Post-doc in de Crecy-Lagard lab finds novel modification system in DNA

Source: Peter C. Dedon, MIT

A graphic representation of how the genomic and bioanalytical techniques were complementary to each other to discovering the novel DNA modification in bacteria. Source: Peter C. Dedon, MIT

A modification system previously thought only to exist in RNA has been found to also exist in the DNA of some bacteria.

The discovery was made by research teams managed by Valérie de Crécy–Lagard, a UFGI faculty member and professor in the UF department of microbiology and cell science, and of Peter Dedon, of the department of biological engineering at MIT. The results were published online February 29 by Proceedings of the National Academy of Sciences.

The work started with the identification of clusters containing genes thought to insert queuosine in tRNA next to DNA metabolism genes within certain bacterial genomes, said Jennifer Thiaville, a post-doc in the de Crécy–Lagard lab, and first author on the paper.

Queuosine is one example of a common tRNA modification.

Through collaboration with the Dedon lab at MIT, they found structures in the bacterium’s DNA similar to those associated with the synthesis of queuosine.

“Basically we predicted that there was a queuosine-like derivative in the DNA,” Thiaville said. “The genes are in very diverse bacteria, but it’s not very widespread.”

The research group examined 12,000 bacterial genomes, and found about 130 instances of genes predicted to encode the unusual modification.

Thiaville is not sure what the role of the modification is in all the organisms.

The most compelling theory is that it plays a part in defense.

Bacteriophages are viruses that infect bacteria.
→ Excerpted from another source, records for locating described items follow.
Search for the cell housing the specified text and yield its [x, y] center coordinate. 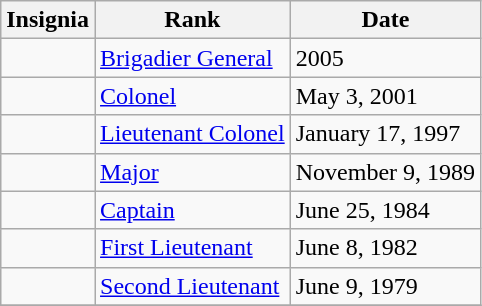
Brigadier General [193, 58]
June 9, 1979 [385, 286]
January 17, 1997 [385, 134]
May 3, 2001 [385, 96]
2005 [385, 58]
Colonel [193, 96]
June 8, 1982 [385, 248]
Rank [193, 20]
Major [193, 172]
Captain [193, 210]
First Lieutenant [193, 248]
November 9, 1989 [385, 172]
Lieutenant Colonel [193, 134]
Date [385, 20]
June 25, 1984 [385, 210]
Second Lieutenant [193, 286]
Insignia [48, 20]
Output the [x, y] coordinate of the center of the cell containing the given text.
In order to defend themselves, bacteria often encode restriction-modification systems to mark their own DNA, and cleave and eliminate the foreign DNA that is not marked.

“And we think it is another type of defense, but a bigger picture is that there’s probably more complex DNA modifications that exist that we have yet to discover,” Thiaville said. “This modification is more complex than most of the modifications that are known.” 

In addition to uncovering further unknown DNA modifications, de Crécy–Lagard said their next step is to identify which nucleases recognize and cleave the unmarked DNA.

The strength of the project was its multidisciplinary team, said de Crécy–Lagard. In addition to contributions from MIT, they also collaborated with researchers from Russia, who sent them the phage used in the study.

Correction: The headline originally misidentified the novel modification system as having been found in RNA. It is actually found in DNA.